Do you try to forgive and forget the emotional or physical affair and stay together? Do you make a break and move on without your partner? These decisions are not so cut-and-dry and if you do decide to try and make it work together, there are questions to ask yourself before making your final decision.
Are you certain the affair is over?
If your partner cheated, make sure it’s completely over. Because trust is broken, it’s hard to feel certainty, especially if you see them for hours online playing video games or wonder how much longer till they get home. If your spouse continues communication, then it’s not over — think about it. Unless it was some random person, there are feelings present that oversee the sexual nature. Can your partner make a sacrifice to ease your worry?
Is there a family history of cheating?
Don’t misjudge how this impacts your partner’s decision and actions. Researchers at Charles University in Prague discovered cheating runs in the family, at least as far as men are concerned. Last year, The University of Nevada reported its own findings, noting 44 percent of cheaters had cheating parents. Like subliminal messaging, actions seen early on become internalized as acceptable or a way out of complications.
What were the circumstances of the affair?
Try to understand the affair as this can help you make your decision.

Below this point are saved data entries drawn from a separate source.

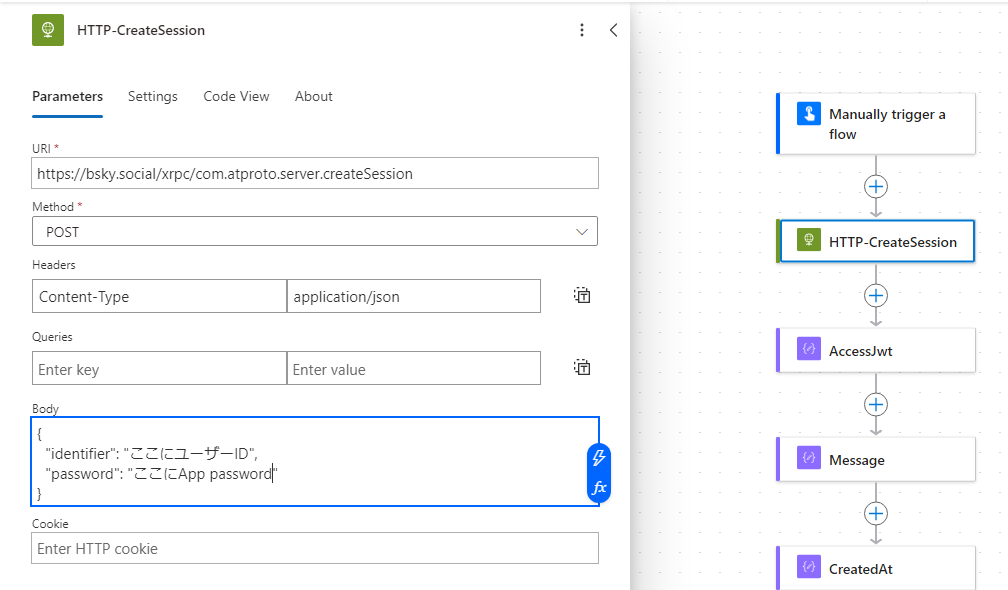Click the AccessJwt variable icon
Screen dimensions: 1008x590
point(808,350)
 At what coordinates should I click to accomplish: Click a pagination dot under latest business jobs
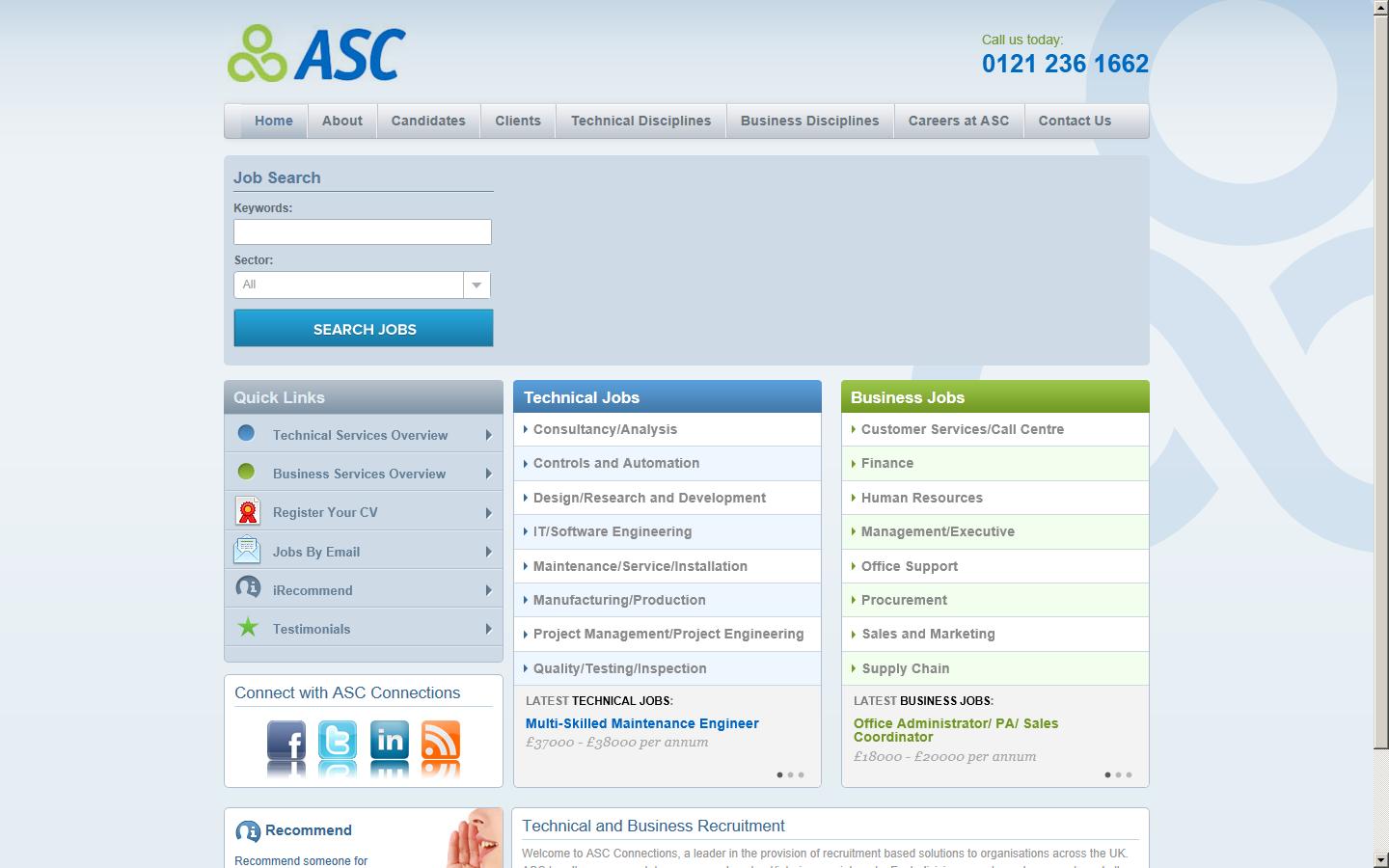(1107, 774)
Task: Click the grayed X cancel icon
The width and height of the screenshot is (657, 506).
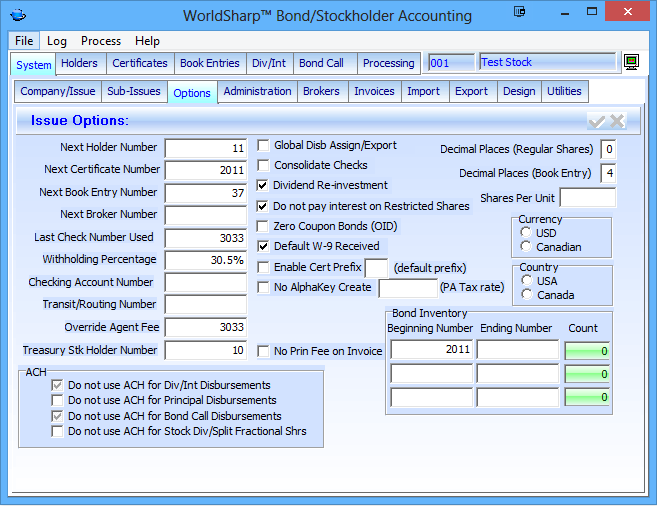Action: (617, 121)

If your partner can’t be an open book, it’s a warning sign of their intentions and not a cover to protect feelings. We all make mistakes, but not everyone makes the mistake of having an affair. If it’s a one-time sexual encounter, seek a sex therapist. But, if they were in a long-term affair, it’s usually because your partner is emotionally attached or in love. Long-term affairs denote lies, secrets, and manipulation. Ask yourself, why couldn’t they end it earlier? How will they get over their affair partner?
Is your partner deciding to stay with you out of an ultimatum?

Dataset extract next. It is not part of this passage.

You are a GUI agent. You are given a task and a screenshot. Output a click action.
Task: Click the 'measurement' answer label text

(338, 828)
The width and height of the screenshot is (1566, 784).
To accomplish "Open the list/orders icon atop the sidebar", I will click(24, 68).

Licensed social worker, Robert Weiss suggests cheaters given an ultimatum usually find themselves waffling between their marriage and affair. Though frantic to save their marriage, they continue similar habits and wonder aimlessly about the other person. However, cheaters asked to make the choice don’t realize their relationship is dependent on their uncertainties. Make sure your partner wants to be with you for the right reasons and not because they’re afraid to be alone.
Is your partner compartmentalizing?
Seen as a minor form of relationship detachment, compartmentalization is a defense mechanism used to separate internally differing thoughts, while disregarding cognitive discord. Couples counselor, Marni Feuerman says if a partner unremittingly compartmentalizes in a relationship, this is a major red flag. Compartmentalizing weakens relationships and becomes so habitual it wanes the cheater’s intuition and perspective logic, leading them to fail in chief areas of their life that require maturity.

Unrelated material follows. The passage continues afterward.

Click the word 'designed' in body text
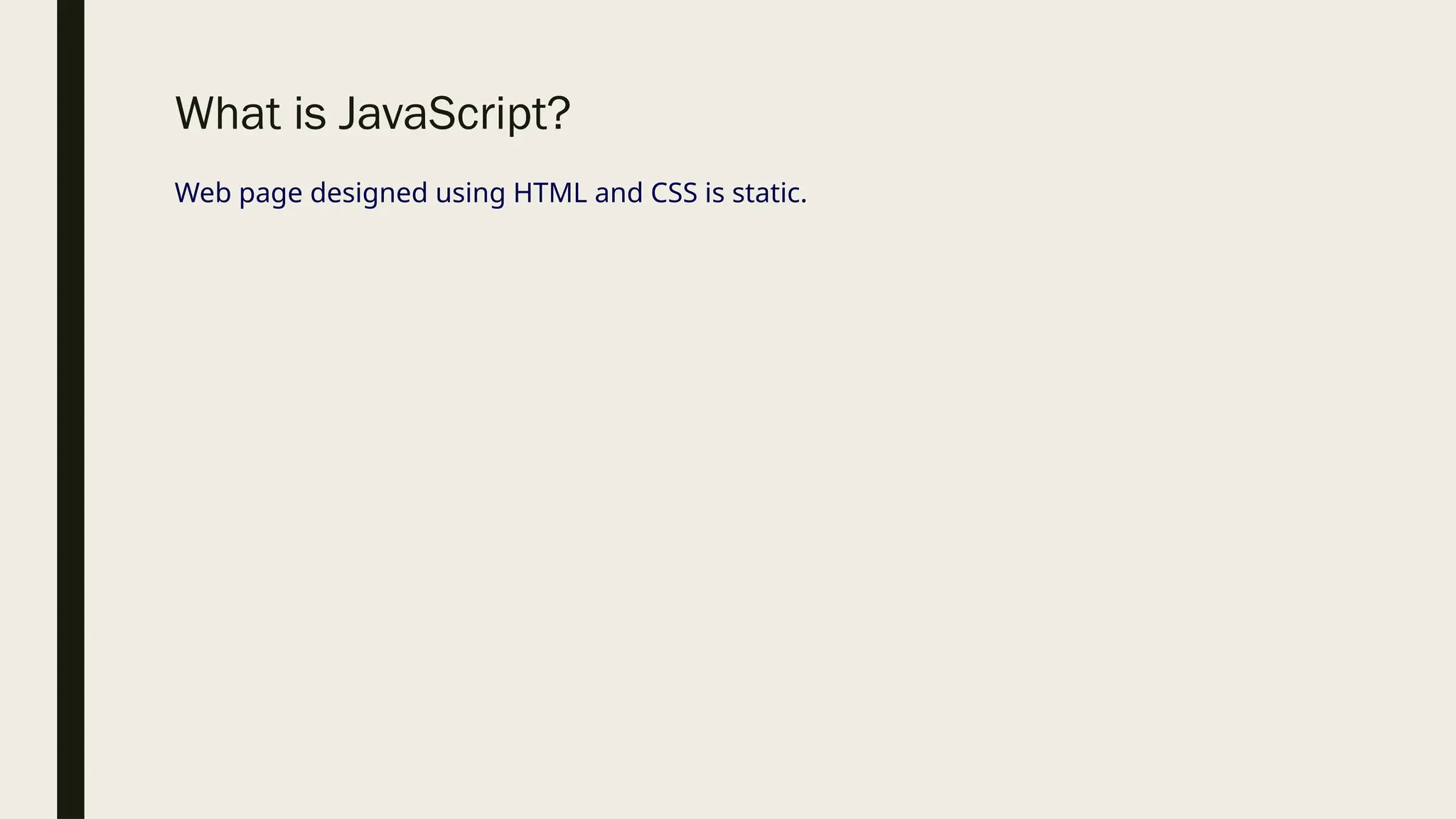 pyautogui.click(x=368, y=193)
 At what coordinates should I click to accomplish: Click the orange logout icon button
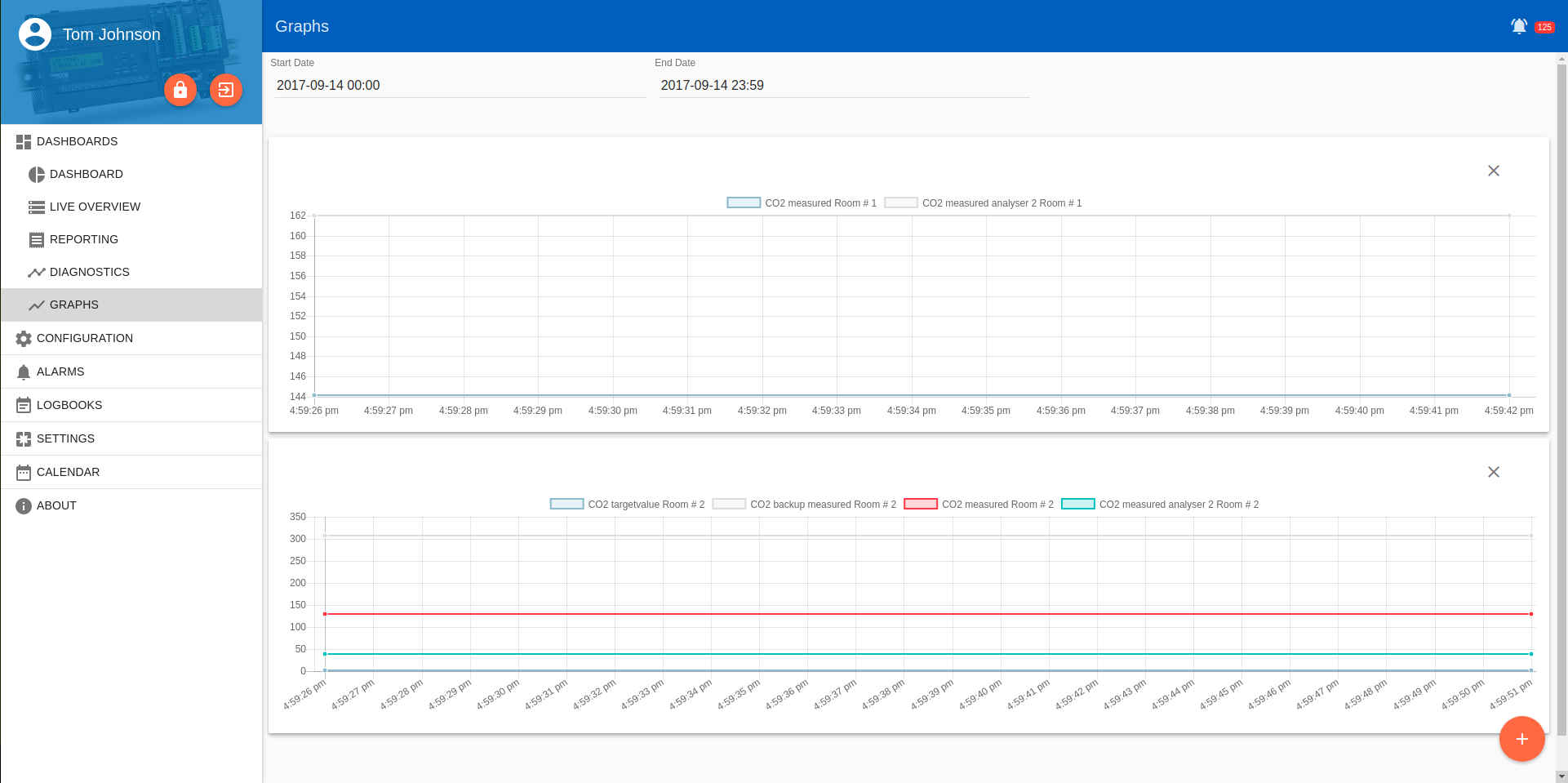[x=226, y=90]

Can you trust this person again?
When a partner violates trust, counselors and therapists commonly see a slow crumble in relationships. Dr. Joy Davidson says rebuilding trust doesn’t come easy, quickly or sometimes at all. But it is a demanding progression that requires two committed participants and a licensed marital therapist.
Conversely, if your partner draws comparisons between you and the affair partner, the damage is done. The atom of betrayal is not just turning away from the relationship, but seeking a comparison for an alternative lifestyle that indicates the cheater’s discontent.
Are you willing to face your fears?
Cheating doesn’t pop out of the blue. It usually begins when intimacy breaks down in a relationship and friendship dissipates. If you can no longer trust your partner, are excessively controlling, consistently critical and have to look over your shoulder, ask yourself, “Do you really love your partner? Are you willing to take control of your life in a responsible mature way?”
Try everything you can, but know that if a relationship is not working for both of you, it’s not working at all. Make the choice for yourself and your health first. Pay attention to your body’s signals. If you need to leave, see it as a life-affirming choice. Can you be happier on your own?